■ Exercise prompt
Exactly as they appear, write the lines from the one containing "You are a computer-use" to the final line of the entries, leaving pictures out.

■ Records for processing

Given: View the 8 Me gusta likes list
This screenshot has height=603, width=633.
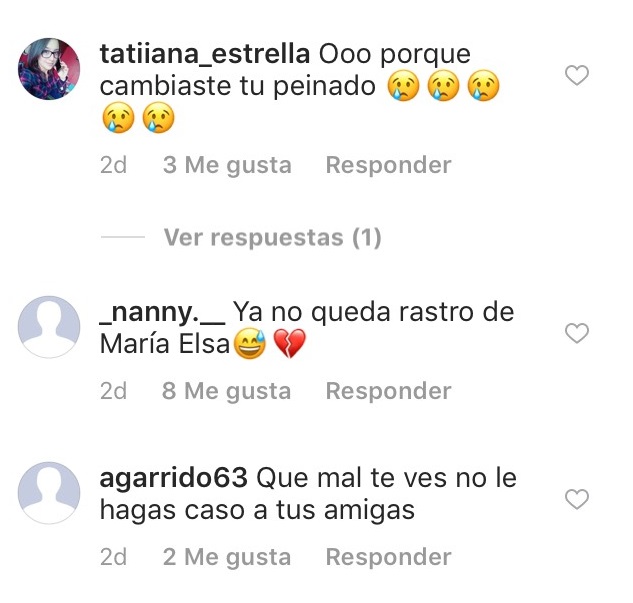Looking at the screenshot, I should (226, 392).
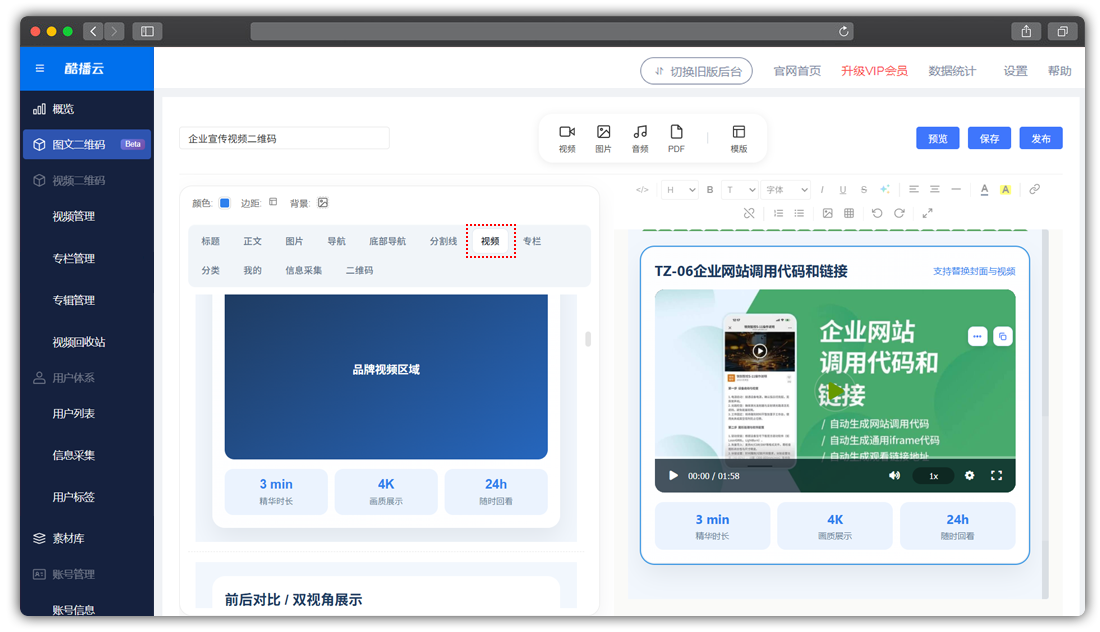The height and width of the screenshot is (632, 1100).
Task: Open the 字体 font family dropdown
Action: point(786,189)
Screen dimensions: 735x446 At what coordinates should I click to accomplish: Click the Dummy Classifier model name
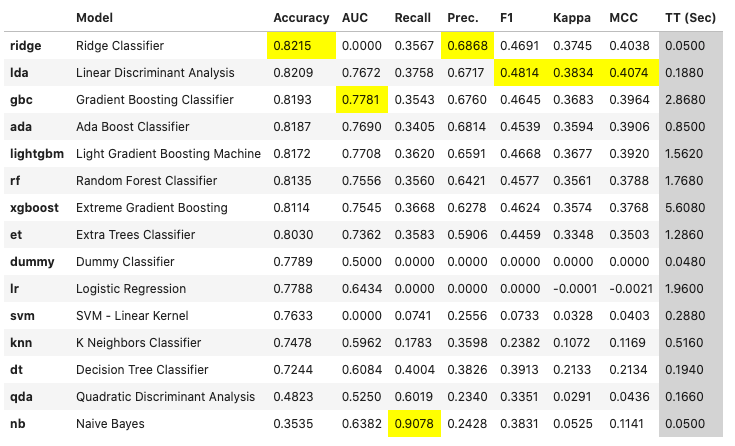click(125, 261)
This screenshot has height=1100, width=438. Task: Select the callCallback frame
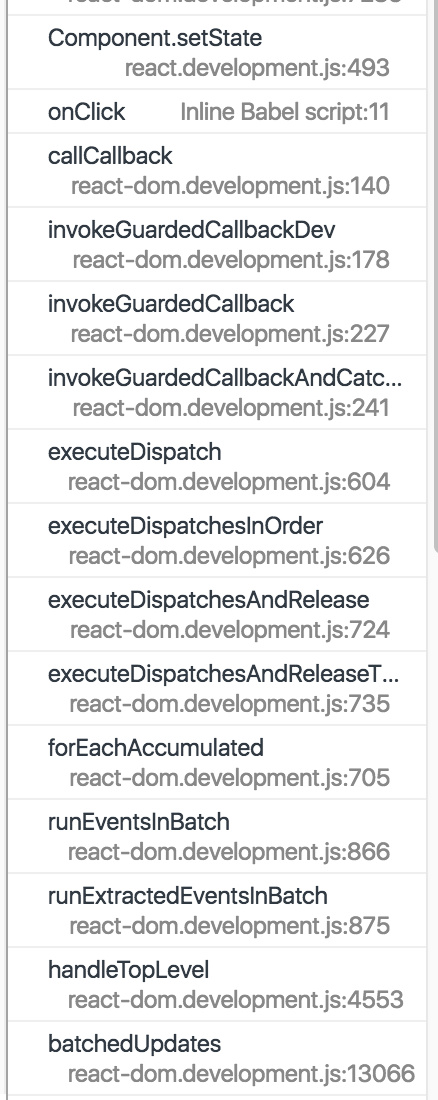tap(217, 170)
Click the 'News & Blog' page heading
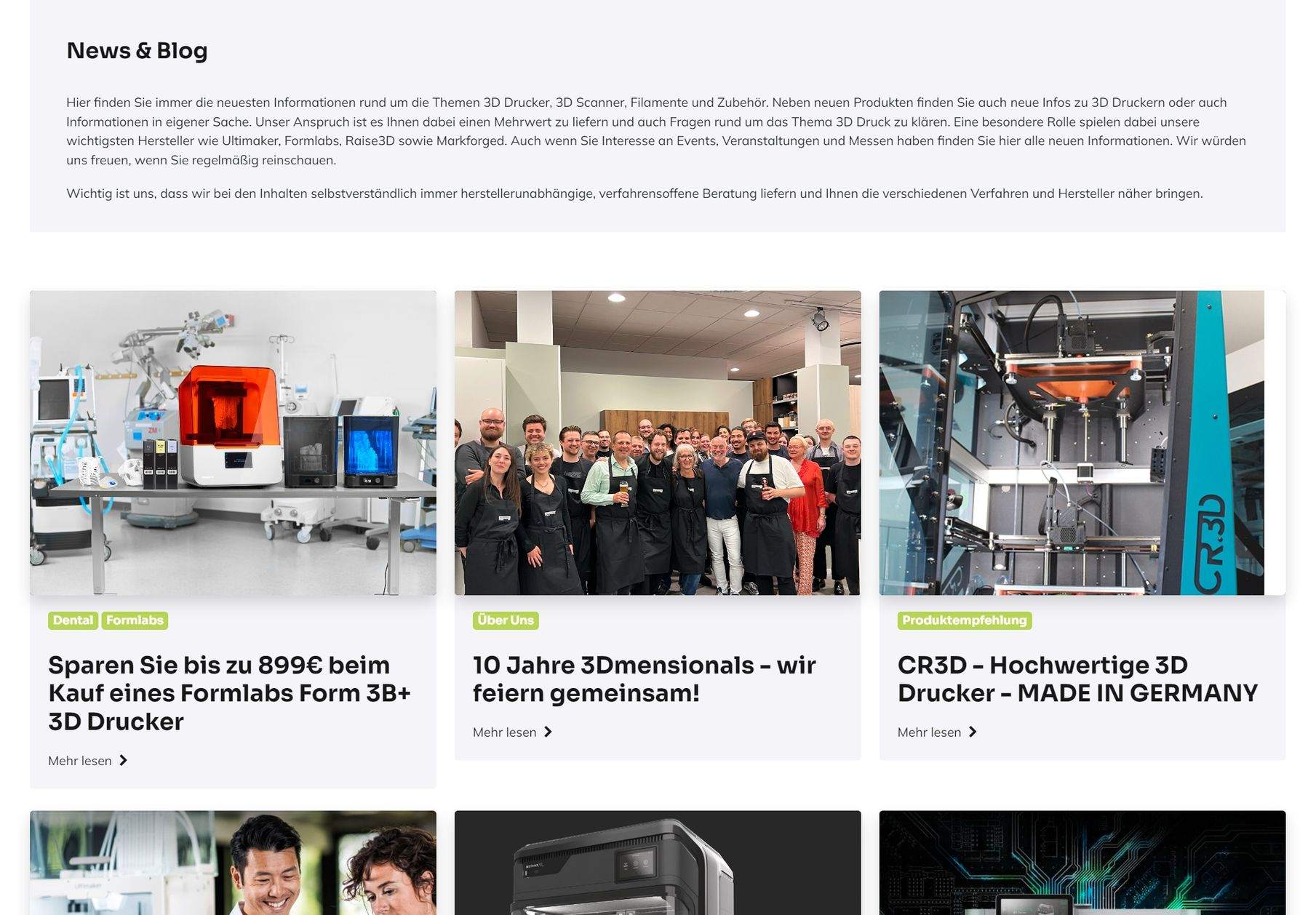 pos(137,51)
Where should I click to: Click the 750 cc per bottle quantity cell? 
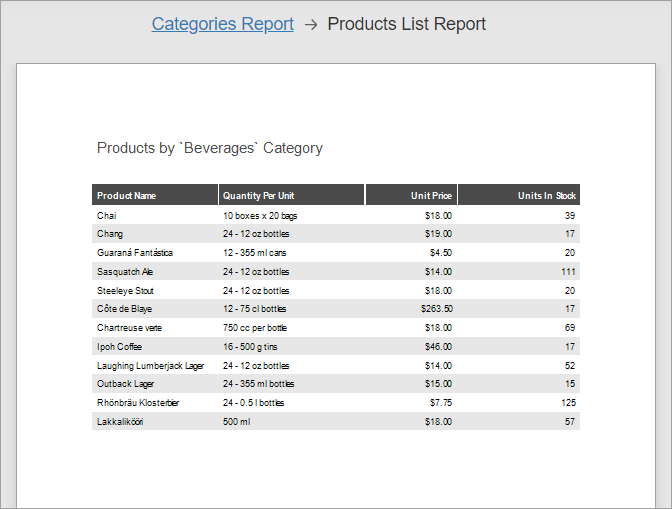(255, 328)
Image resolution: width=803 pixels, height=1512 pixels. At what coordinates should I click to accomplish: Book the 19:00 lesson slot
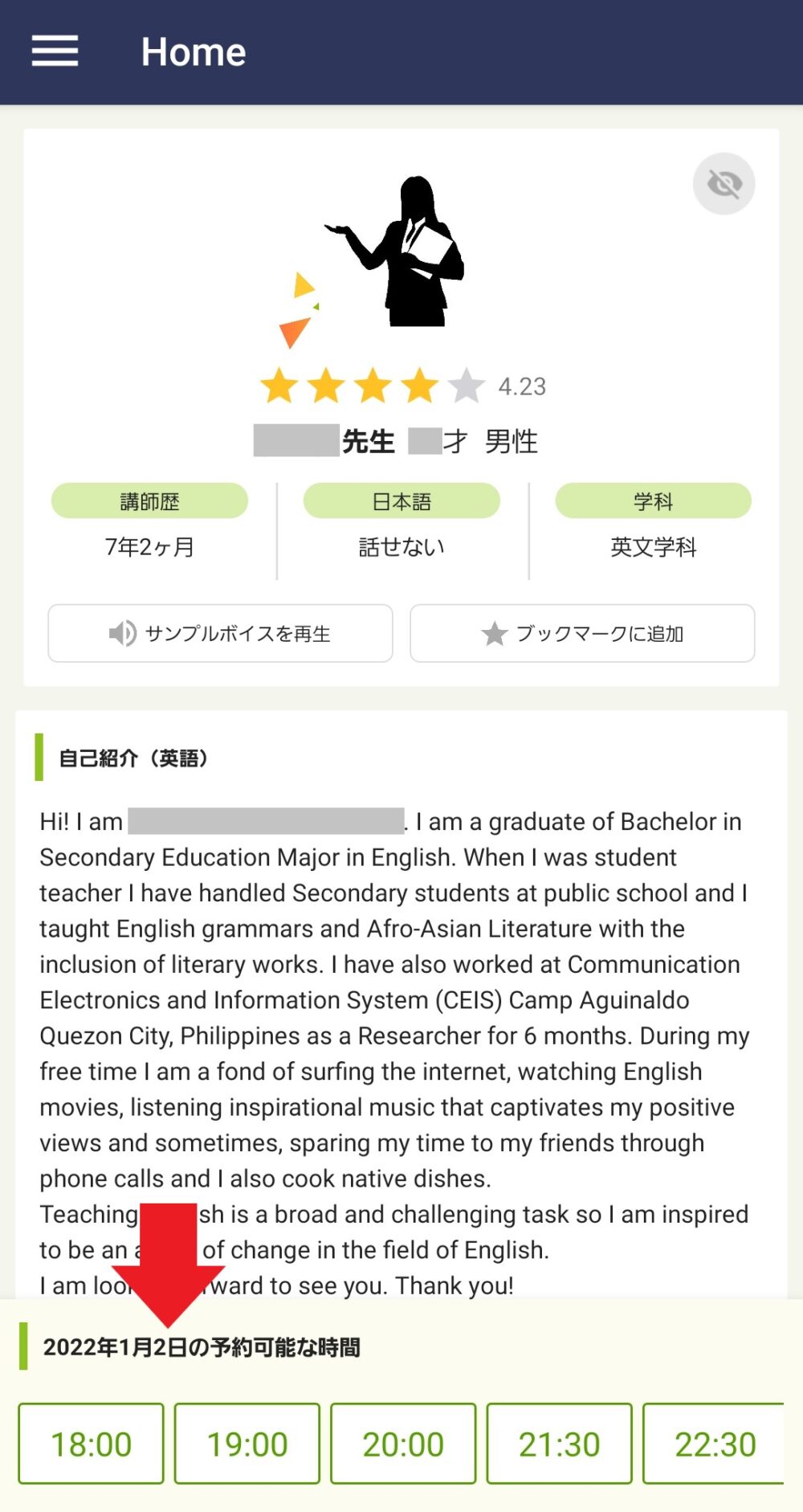point(247,1444)
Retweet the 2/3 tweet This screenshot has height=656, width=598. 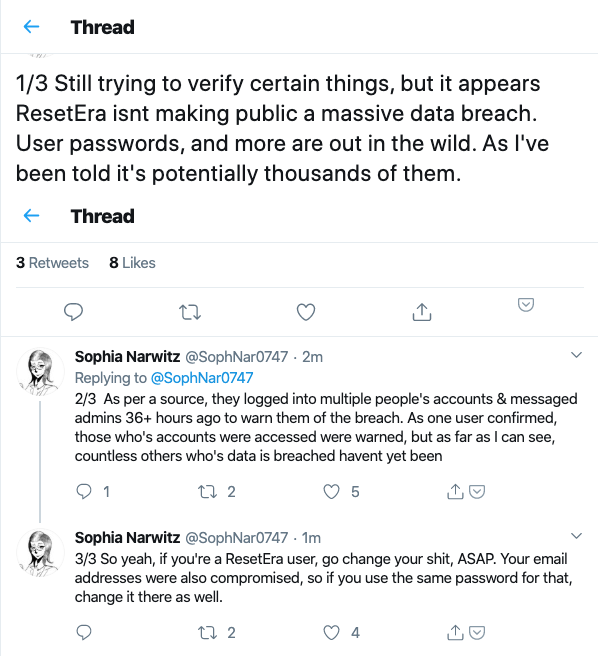pyautogui.click(x=208, y=492)
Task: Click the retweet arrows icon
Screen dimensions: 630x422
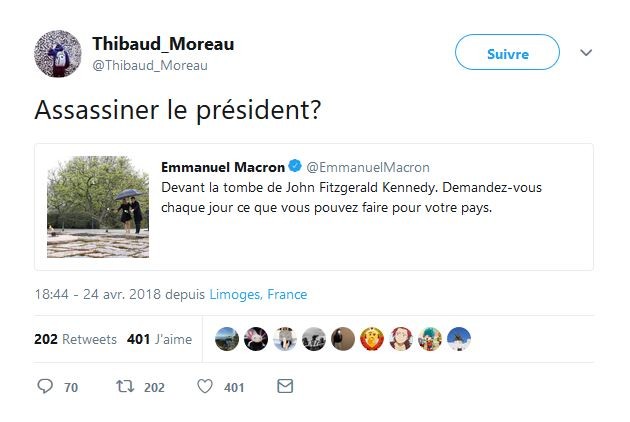Action: tap(124, 386)
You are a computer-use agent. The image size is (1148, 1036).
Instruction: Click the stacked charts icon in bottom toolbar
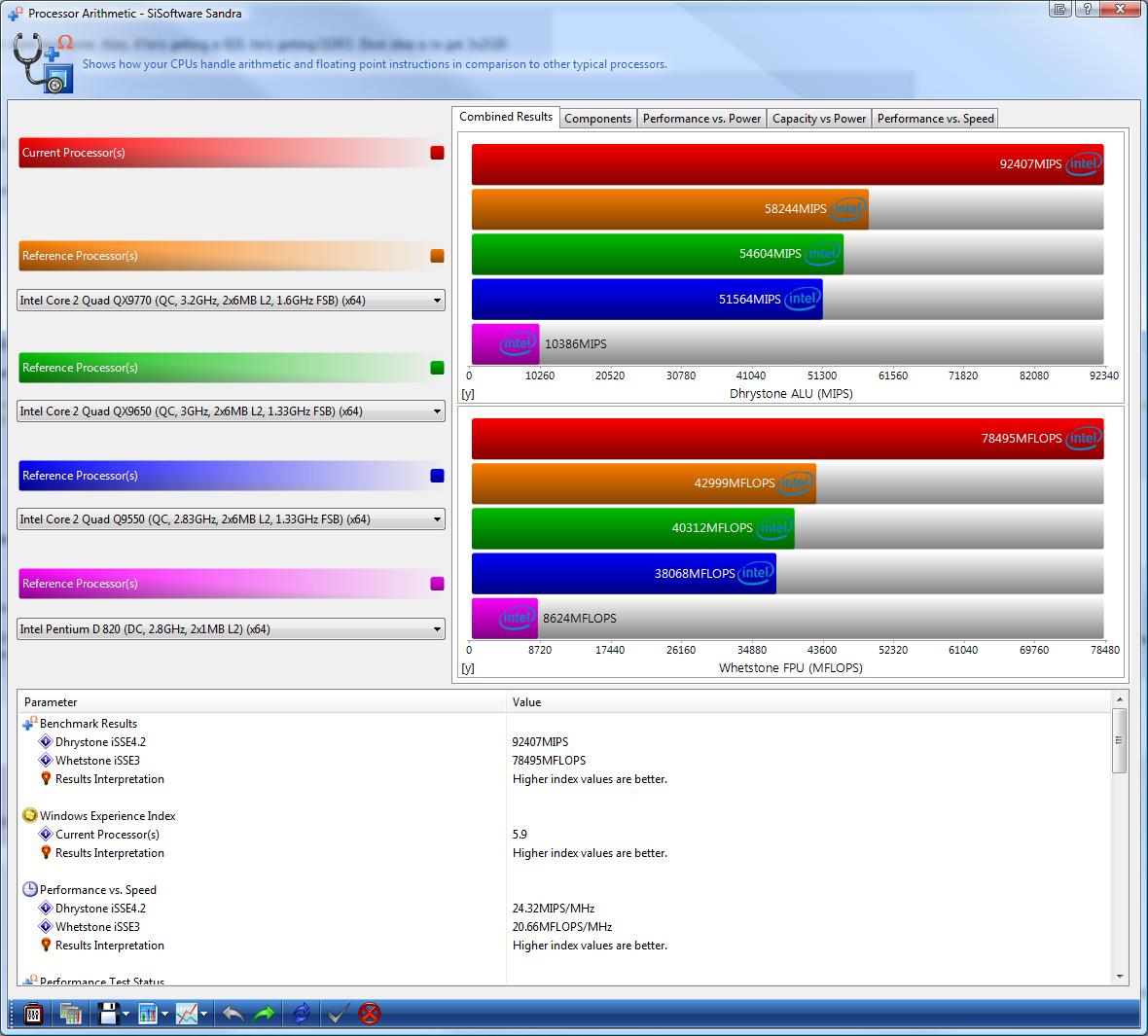70,1014
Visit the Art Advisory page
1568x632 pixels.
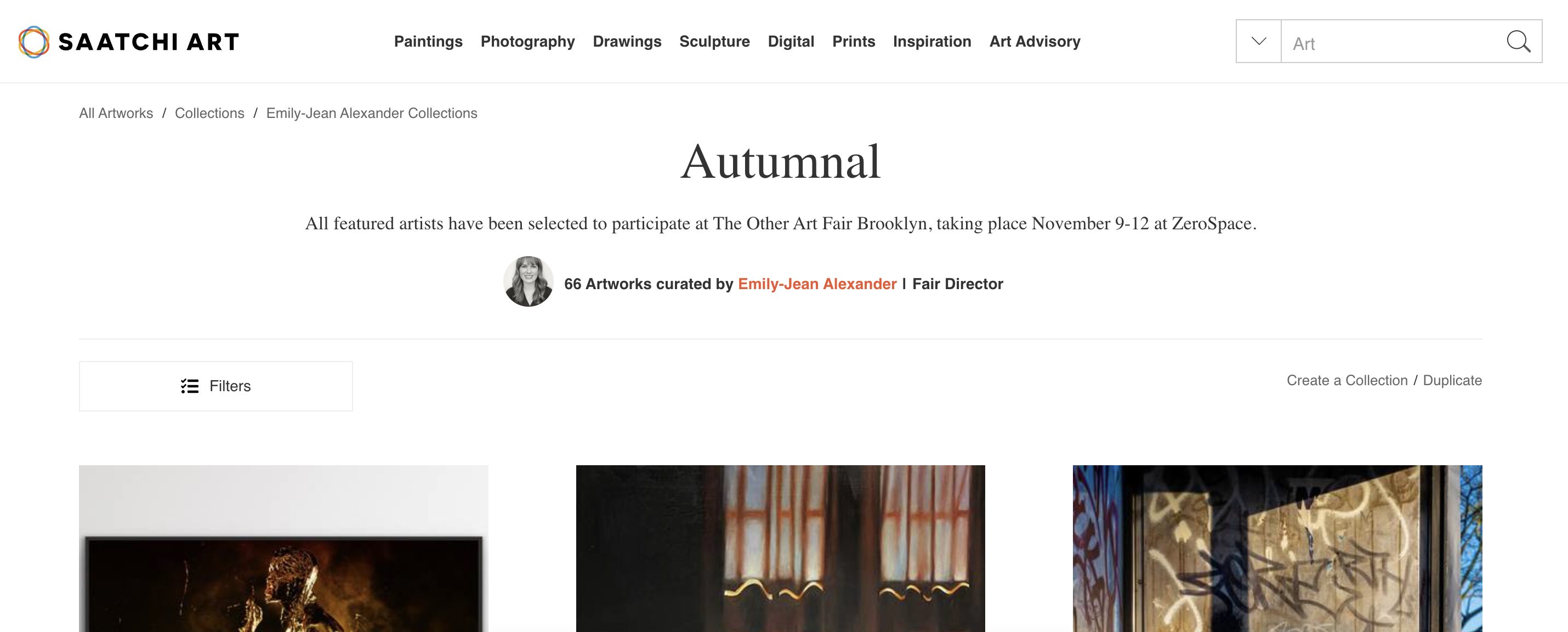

■ Problem solution
You are a computer-use agent. The image size is (1148, 1036).
Instruction: Click the stacked charts icon in bottom toolbar
70,1014
Visit the Art Advisory page
1568x632 pixels.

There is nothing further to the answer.